- **Explore the material**:
**a.** According to the article on Costa Rica's Judicial Investigation Department, in what year was the department founded?
**b.** Continue the article on Costa Rica's Judicial Investigation Department from the point at which it ends.

- **Passage to read**:

= = = =

The Judicial Investigation Department (Spanish: Organismo de Investigación Judicial, OIJ) of Costa Rica is a dependency of the Supreme Court of Justice which works in collaboration with the Public Prosecutor of Costa Rica. The department was founded in 1973. Since October 2015, its director has been Walter Espinoza Espinoza.

The department is a subsidiary body of the Public Prosecutor of Costa Rica which conducts the agency's criminal investigations in order to guarantee the impartiality, honesty and objectivity of its investigations. The Organic Law of Costa stipulates that the OIJ should act independently and on their own initiative. It is given the authority to identity criminal offenders and to preform the preventive apprehension of alleged offenders. The department also collects, secures, and manages the evidence and other background information necessary for the investigation.

Organisational structure 
The administration of the department is overseen by the General Directorate and the General Secretariat. The General Directorate manages the entire organisation and coordinates interdepartmental activities. The General Secretariat oversees the organisation's budget and the allocation of resources and people to its respective departments. The organisations internal departments include the Department of Criminal Investigations and the Department of Forensics.

Criminal Investigations Department 
The Criminal Investigation Department is responsible for searching for and collecting the necessary  evidence to construct a criminal case. The deparment also oversees the Museum of Criminology, which is located in the building of the OIJ in the First Judicial Circuit of San Jose. It is composed of the following divisions: 

 Crimes 
 Frauds
 Economic and Financial Crimes 
 Narcotics 
 Homicides
 Property crime
 Thefts
 Assaults and vehicles theft support division
 Juvenile delinquency division
 Transit specialists
 Various crimes and kidnappings division
 Sexual Crimes
 Family and Against Life
 Complaint reception
 Incarceration and transportations
 Police Service Immediate Intervention (SPII)

= = = =

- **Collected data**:

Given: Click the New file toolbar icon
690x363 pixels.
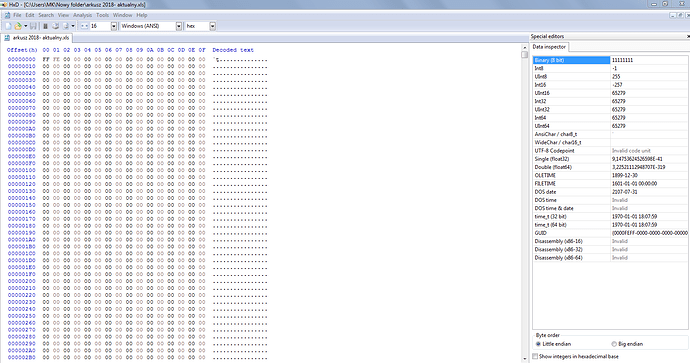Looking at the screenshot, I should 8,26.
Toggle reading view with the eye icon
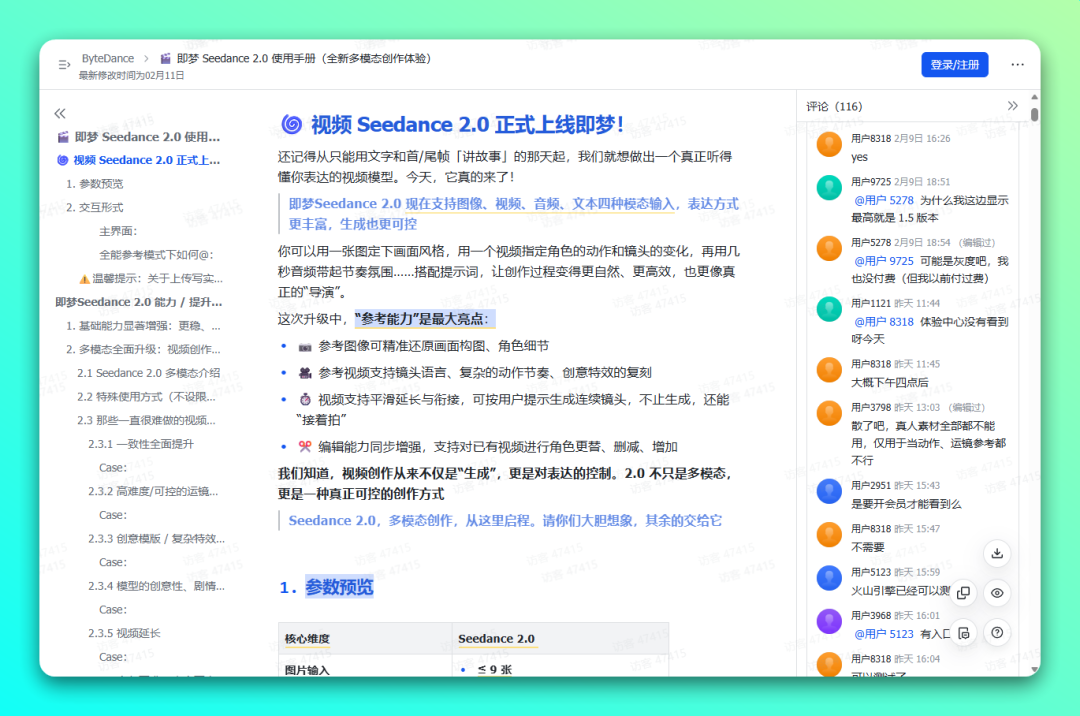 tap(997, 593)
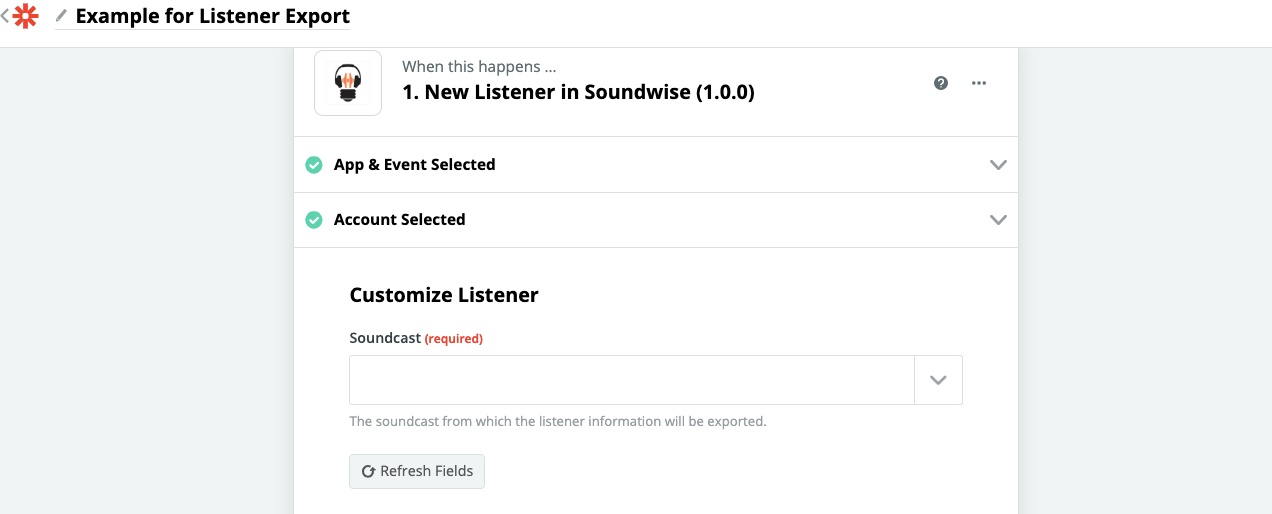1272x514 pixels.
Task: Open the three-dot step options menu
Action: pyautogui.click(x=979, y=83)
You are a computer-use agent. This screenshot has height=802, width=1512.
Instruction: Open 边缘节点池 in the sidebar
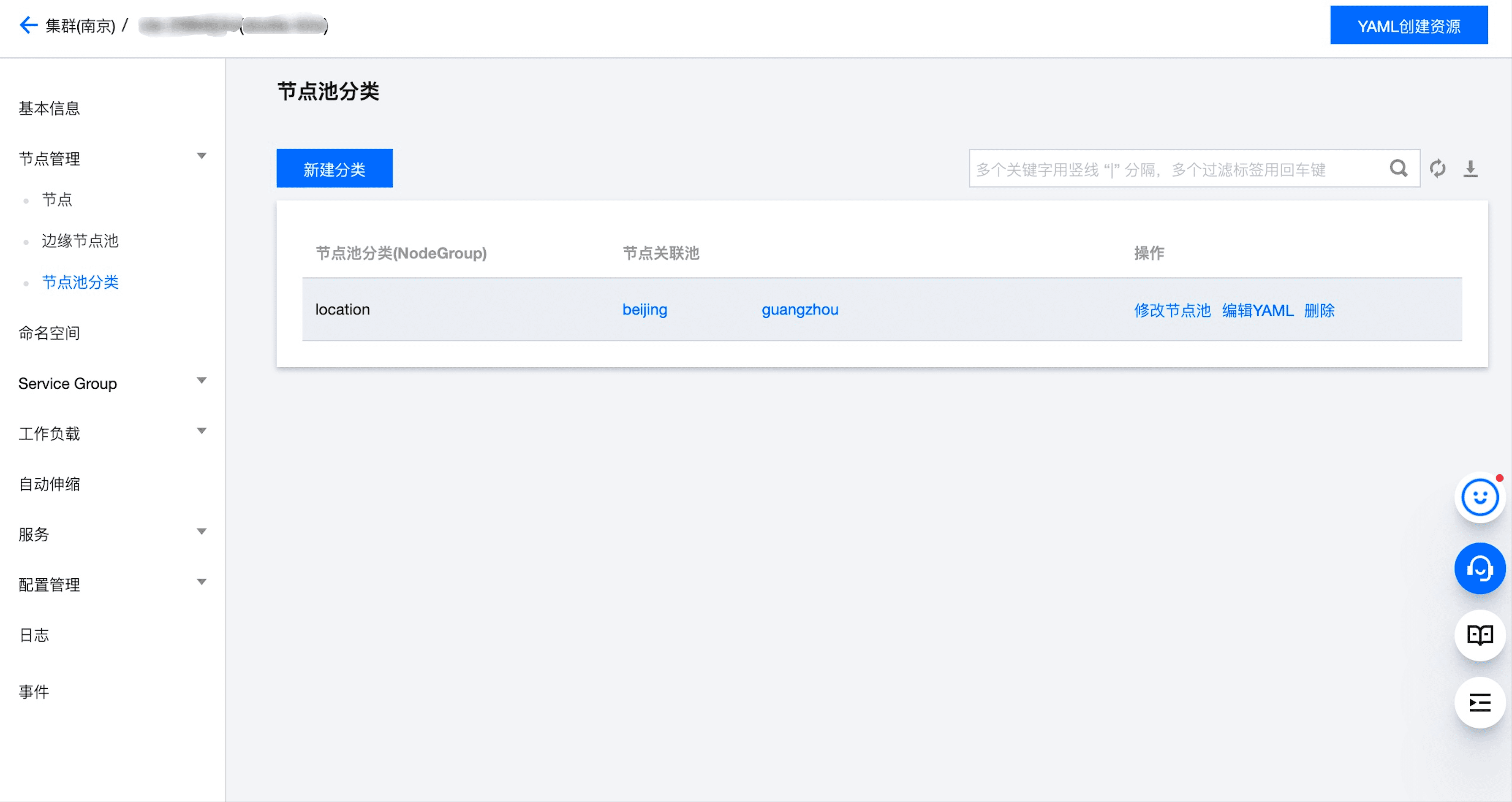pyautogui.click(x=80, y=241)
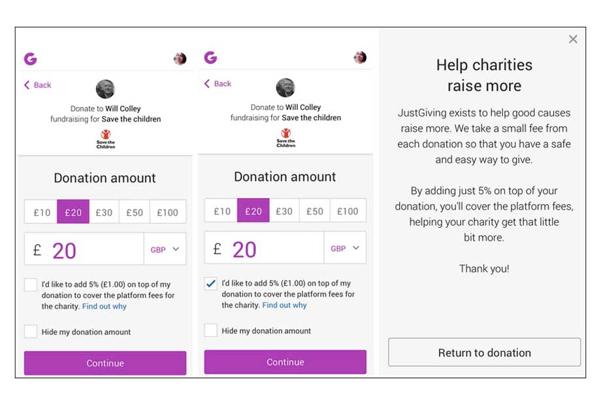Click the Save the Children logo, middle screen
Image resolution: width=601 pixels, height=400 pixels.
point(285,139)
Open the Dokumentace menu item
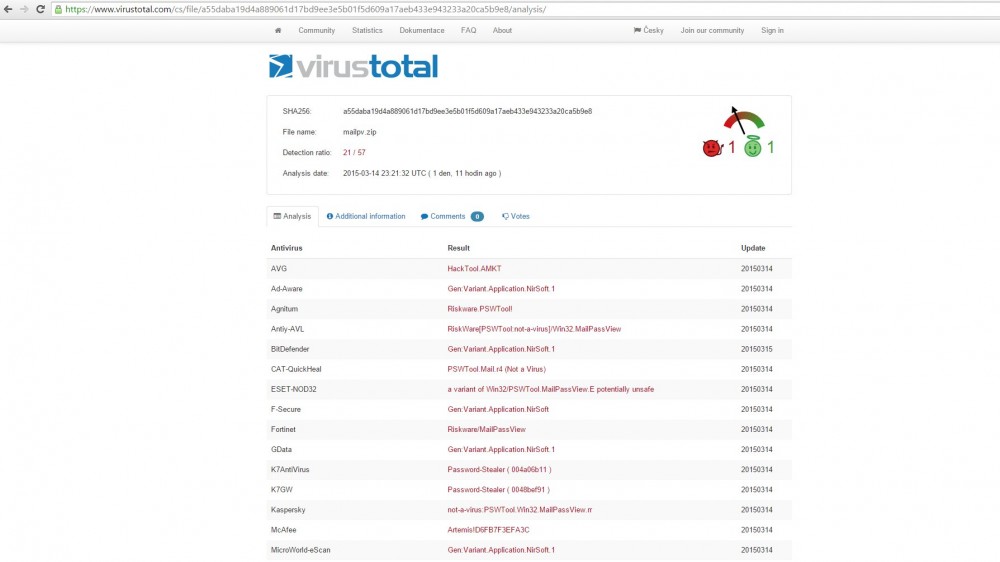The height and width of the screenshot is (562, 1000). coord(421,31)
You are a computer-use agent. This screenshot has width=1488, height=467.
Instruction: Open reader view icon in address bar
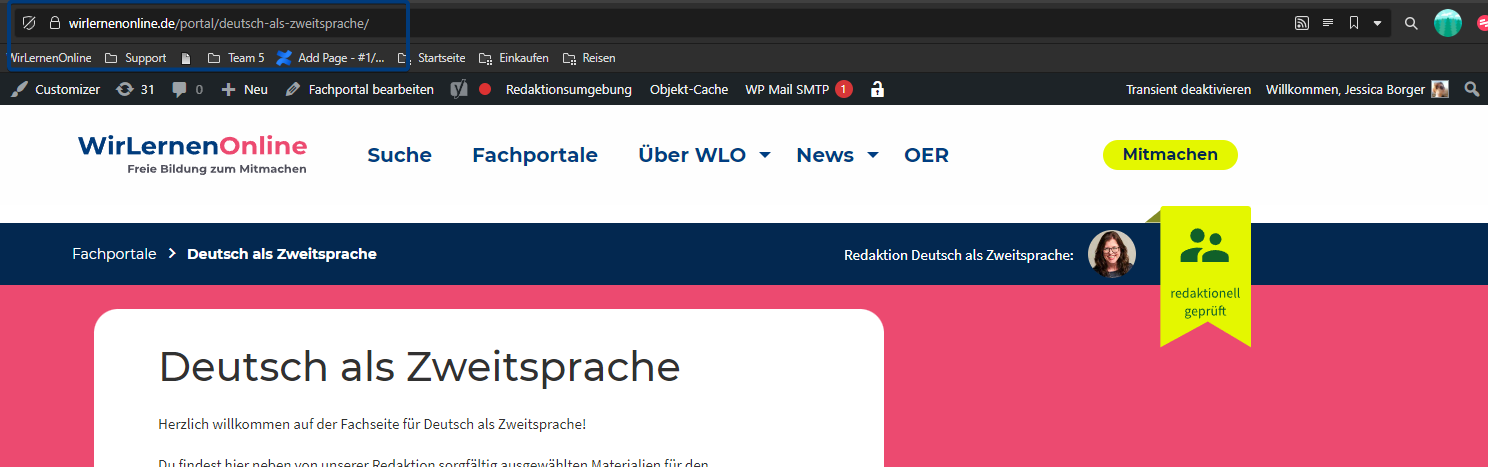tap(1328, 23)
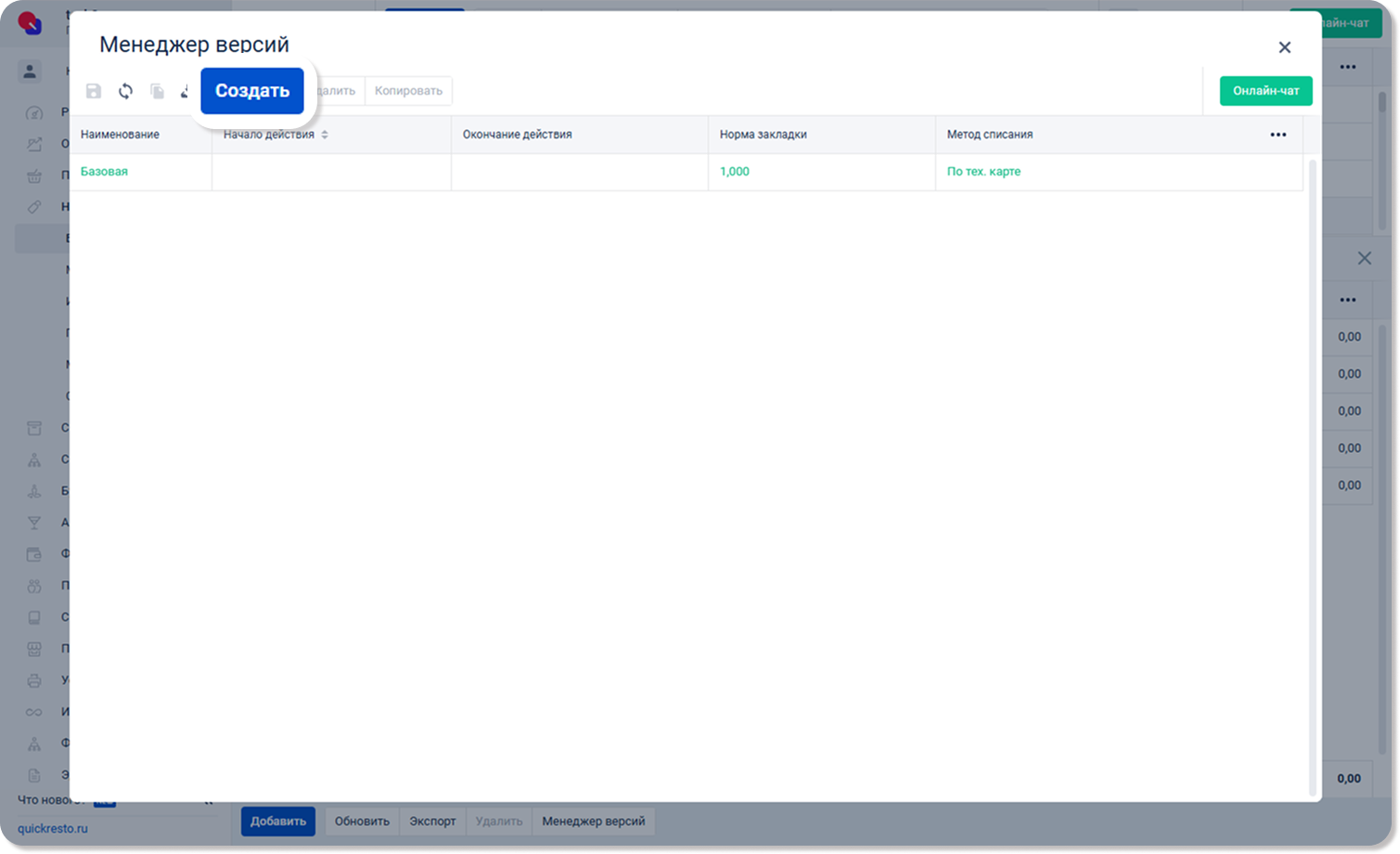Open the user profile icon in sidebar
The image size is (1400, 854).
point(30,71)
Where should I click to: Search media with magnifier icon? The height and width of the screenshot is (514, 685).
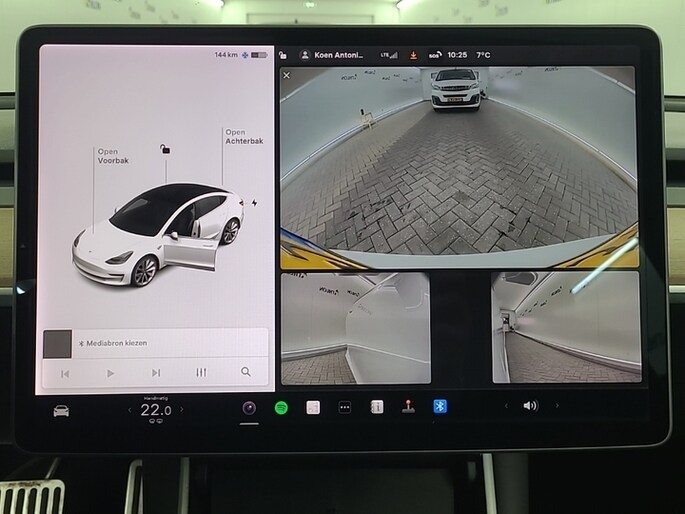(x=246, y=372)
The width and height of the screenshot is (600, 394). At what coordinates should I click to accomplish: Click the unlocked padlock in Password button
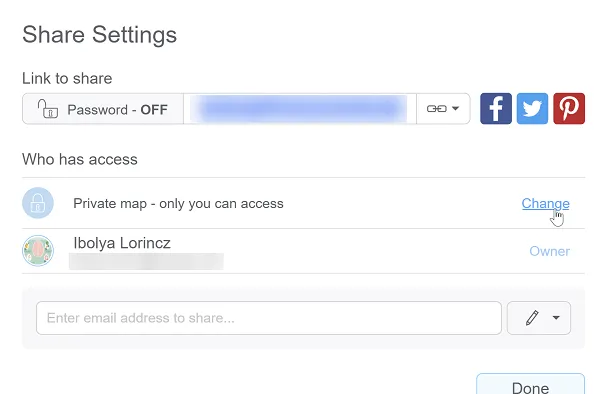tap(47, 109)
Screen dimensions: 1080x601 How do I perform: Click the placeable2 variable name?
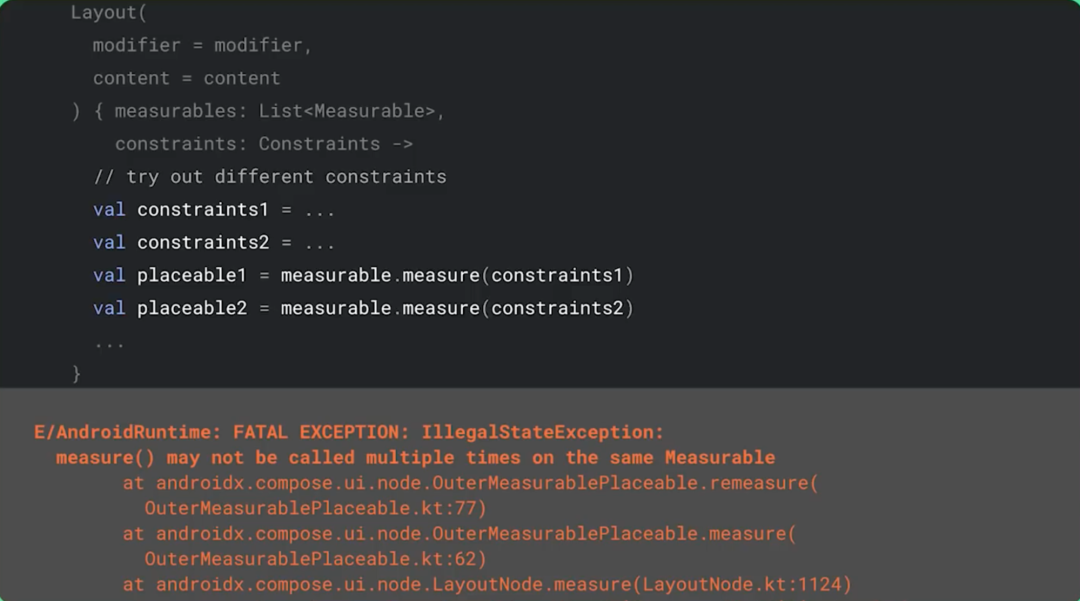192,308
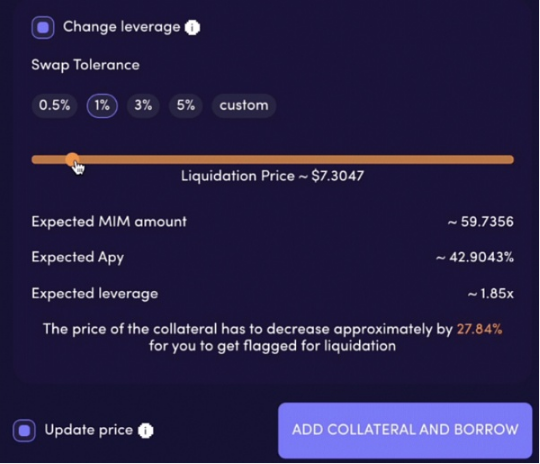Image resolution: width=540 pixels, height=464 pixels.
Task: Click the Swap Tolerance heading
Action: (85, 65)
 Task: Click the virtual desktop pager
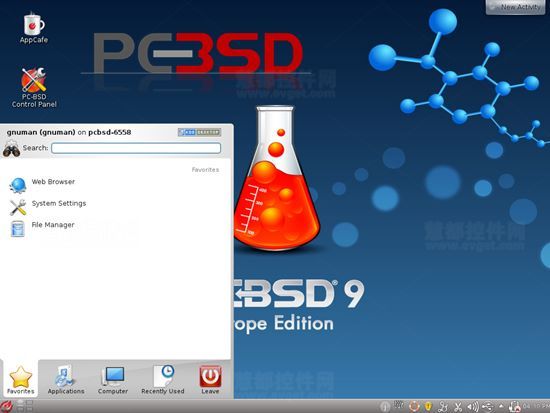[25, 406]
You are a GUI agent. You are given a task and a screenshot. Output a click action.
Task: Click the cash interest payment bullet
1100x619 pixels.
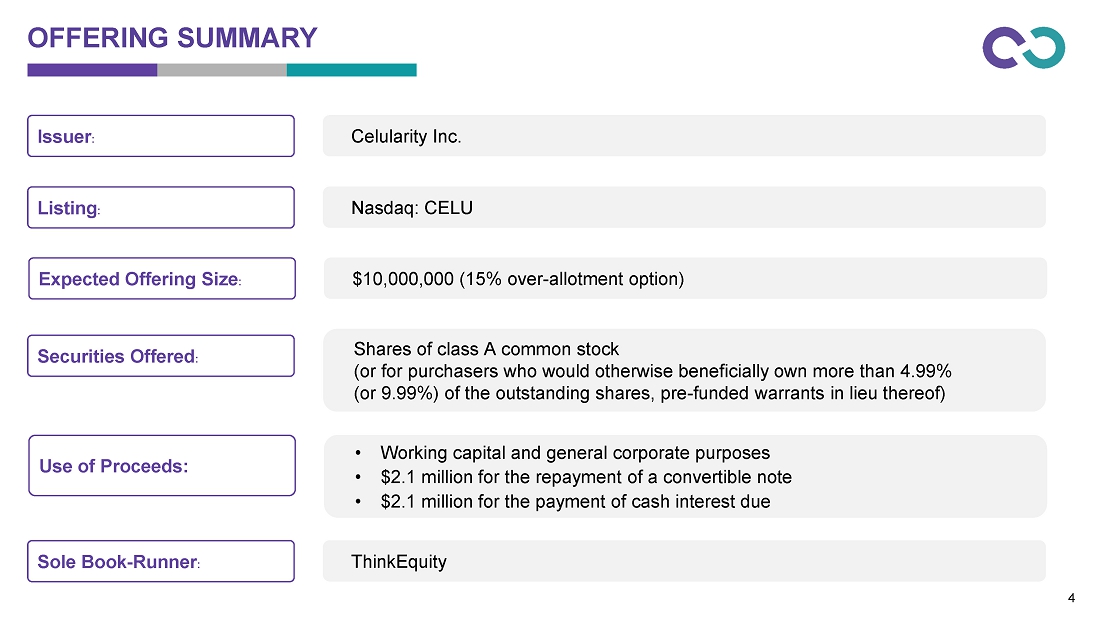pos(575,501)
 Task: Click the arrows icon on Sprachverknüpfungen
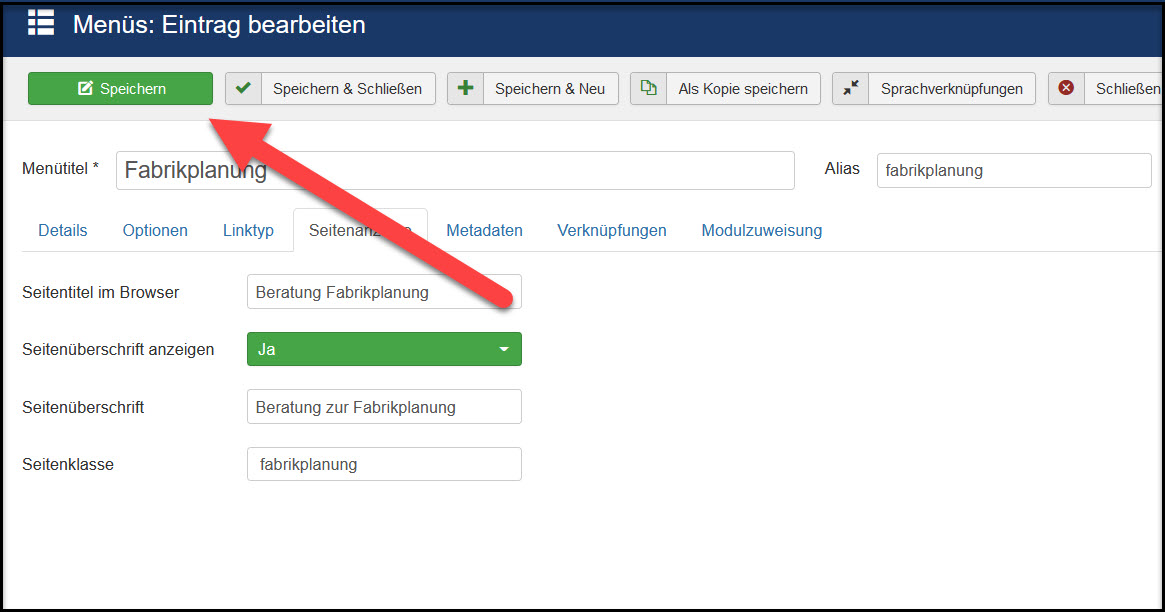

= = = =

- **Responses by task**:
**a.** 1973

**b.**
 Plans and Operations 
 Research Background Screeners  
 Armory

Department of Forensics 
The Forensics department is located Forensic Complex in San Joaquín de Flores. It's primary function is to carry out the autopsies and other scientific examinations. The Forensic Science Laboratory technically analyzes each of the evidence gathered during investigations, conducting counterfeiting detection, forensic biology, biochemistry, ballistics, analytical chemistry, toxicology, navigational transit, planimetry, and the analysis of photo and video evidence.

The Department of Forensics is composed of several different divisions specializing in: 
 Medical jurisprudence
 Forensic pathology
 Psychiatry and psychology
 Occupational medicine
 Evidence storage
 Canine Unit

Criticism
The OIJ has been criticized for its illegal surveillance of Diario Extra journalist Manuel Estrada, who had written an article critical of the OIJ. In a victory for press freedom and citizen journalists, Judge Ernesto Jinesta Lobo of the Constitutional Chamber of the Supreme Court condemned the OIJ for conducting illegal wiretaps to identify the sources used by Estrada for his article. In addition to bona-fide journalists, Judge Lobo ruled that citizen journalists (those who “regularly contribute” to reporting or public opinion) also have the right to be shielded from prosecutorial abuses of surveillance. Further criticism of the department has stemmed from its practice of automatic dismissal of investigations related to intellectual property crimes up until 2011.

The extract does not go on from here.